* [TAREA ASIGNADA 1]
Responde estas preguntas sobre el texto de las mujeres viajeras:
(a) ¿Qué es viajar, ante todo, según el texto?
(b) ¿En qué año nació Harriet Chalmers Adams?
(c) ¿Qué tuvo que hacer Jeanne Baret para poder embarcarse?
* [TAREA ASIGNADA 2] Por favor, edita el texto de las mujeres viajeras: reescribe el tramo desde "Estas mujeres no" hasta "nuevas narrativas personales." y cambia "narrativas" por "historias".
* [TAREA ASIGNADA 3] Retoma el texto de las mujeres viajeras y continúalo desde su última oración.

* [TEXTO DE ESTUDIO]
Viajar es, ante todo, un acto de libertad. Lo he dicho antes y lo sostengo: desplazarse por el mundo sin ataduras, sin depender de nadie más que de uno mismo, es una de las expresiones más profundas de independencia personal. En ese sentido, el fenómeno de las solo women travelers no es una moda pasajera ni una tendencia de redes sociales; es el reflejo de un cambio cultural profundo. Hoy, millones de mujeres viajan solas no por obligación, sino por decisión propia. Y en esa decisión hay poder, conciencia y autonomía.

Aunque hoy parezca natural, no siempre fue así. Muchas mujeres abrieron camino cuando viajar sola implicaba romper normas sociales, culturales y, en algunos casos, incluso legales. Harriet Chalmers Adams, nacida en 1875, recorrió y documentó Sudamérica, Asia y el Pacífico con una cámara al hombro en una época en la que el mundo de la exploración estaba reservado casi exclusivamente para los hombres. Jeanne Baret, en el siglo XVIII, tuvo que disfrazarse de hombre para poder embarcarse y navegar alrededor del mundo. Felicity Aston se convirtió en la primera persona en cruzar la Antártida en esquí y completamente sola, mientras que Anne Bancroft hizo historia al atravesar las capas de hielo del Polo Norte y del Polo Sur. A ellas se suma Alexis Alford, quien en pleno siglo XXI se convirtió en la persona más joven en visitar todos los países del planeta.
Estas mujeres no viajaban por turismo, sino por convicción. Hoy, esa convicción se manifiesta de otra forma: mujeres que eligen viajar solas para reencontrarse, para romper esquemas, para salir de contextos conocidos y construir nuevas narrativas personales.

* [CONJUNTO DE REGISTROS]

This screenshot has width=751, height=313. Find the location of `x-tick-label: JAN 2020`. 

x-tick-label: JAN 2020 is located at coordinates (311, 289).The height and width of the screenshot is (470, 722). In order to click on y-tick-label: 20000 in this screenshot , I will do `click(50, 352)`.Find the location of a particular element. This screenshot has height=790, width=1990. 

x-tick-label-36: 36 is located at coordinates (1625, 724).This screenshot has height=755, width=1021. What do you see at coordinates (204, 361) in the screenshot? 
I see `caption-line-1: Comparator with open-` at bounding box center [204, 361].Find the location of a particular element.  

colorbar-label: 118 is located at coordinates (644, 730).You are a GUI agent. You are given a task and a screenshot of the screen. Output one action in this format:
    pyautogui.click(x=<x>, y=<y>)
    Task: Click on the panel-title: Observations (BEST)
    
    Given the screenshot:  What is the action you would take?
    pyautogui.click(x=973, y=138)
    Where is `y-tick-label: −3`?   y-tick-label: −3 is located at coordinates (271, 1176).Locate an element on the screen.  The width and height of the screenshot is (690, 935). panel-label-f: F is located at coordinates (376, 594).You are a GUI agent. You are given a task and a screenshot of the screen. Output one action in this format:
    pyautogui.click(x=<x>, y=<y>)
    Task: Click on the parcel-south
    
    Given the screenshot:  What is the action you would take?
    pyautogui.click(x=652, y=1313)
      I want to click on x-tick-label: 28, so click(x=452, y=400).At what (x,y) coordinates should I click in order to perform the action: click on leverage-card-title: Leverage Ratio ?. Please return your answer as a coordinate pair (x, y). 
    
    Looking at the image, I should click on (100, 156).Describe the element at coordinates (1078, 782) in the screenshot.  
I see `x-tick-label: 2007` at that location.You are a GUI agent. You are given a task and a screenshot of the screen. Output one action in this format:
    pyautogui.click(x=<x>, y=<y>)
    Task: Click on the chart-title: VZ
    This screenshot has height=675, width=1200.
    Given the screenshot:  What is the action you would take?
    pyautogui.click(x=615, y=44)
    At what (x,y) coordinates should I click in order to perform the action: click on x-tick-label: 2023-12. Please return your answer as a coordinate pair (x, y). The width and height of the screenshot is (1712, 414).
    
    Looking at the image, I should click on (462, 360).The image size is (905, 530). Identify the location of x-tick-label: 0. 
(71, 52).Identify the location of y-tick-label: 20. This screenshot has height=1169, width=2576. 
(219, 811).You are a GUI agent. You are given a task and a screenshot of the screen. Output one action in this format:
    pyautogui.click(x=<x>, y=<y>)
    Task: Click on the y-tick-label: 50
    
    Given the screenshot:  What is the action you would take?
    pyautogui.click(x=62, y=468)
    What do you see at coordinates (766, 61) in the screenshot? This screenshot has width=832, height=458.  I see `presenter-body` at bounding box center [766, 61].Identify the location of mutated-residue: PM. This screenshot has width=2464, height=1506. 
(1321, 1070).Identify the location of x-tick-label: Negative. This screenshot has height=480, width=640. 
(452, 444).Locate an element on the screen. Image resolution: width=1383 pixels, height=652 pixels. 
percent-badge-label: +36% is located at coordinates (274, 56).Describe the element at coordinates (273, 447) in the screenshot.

* [RESPUESTA 1]
(a) Un acto de libertad.
(b) En 1875.
(c) Disfrazarse de hombre.

* [RESPUESTA 2]
Estas mujeres no viajaban por turismo, sino por convicción. Hoy, esa convicción se manifiesta de otra forma: mujeres que eligen viajar solas para reencontrarse, para romper esquemas, para salir de contextos conocidos y construir nuevas historias personales.

* [RESPUESTA 3]
En términos prácticos, existen países que se han consolidado como especialmente amigables para las mujeres que viajan solas. Japón destaca por su seguridad, orden y transporte eficiente; Islandia y Nueva Zelanda por sus bajos índices de criminalidad y su fuerte cultura de respeto; Portugal y Eslovenia por su hospitalidad y escala humana; mientras que Canadá y los países nórdicos ofrecen infraestructura, igualdad y tranquilidad.
Viajar sola no significa viajar improvisando. La seguridad es un pilar fundamental: investigar el destino, elegir alojamientos bien ubicados, compartir itinerarios con personas de confianza, llegar de día a nuevas ciudades y contar con un seguro de viaje robusto, que incluya asistencia médica, cancelaciones y repatriación, es parte de la planeación responsable.
La inspiración también se alimenta de la lectura. Libros como Tracks de Robyn Davidson, Wild de Cheryl Strayed o los relatos de Edith Durham muestran que el viaje no siempre es cómodo, pero casi siempre es transformador.
Viajar sola es una de las experiencias más complejas que existen: requiere seguridad, carácter y coraje. Pero quienes lo hacen regresan distintas. Más fuertes. Más conscientes. Más libres. Porque cuando una mujer se permite viajar sola, no solo recorre el mundo: se descubre a sí misma.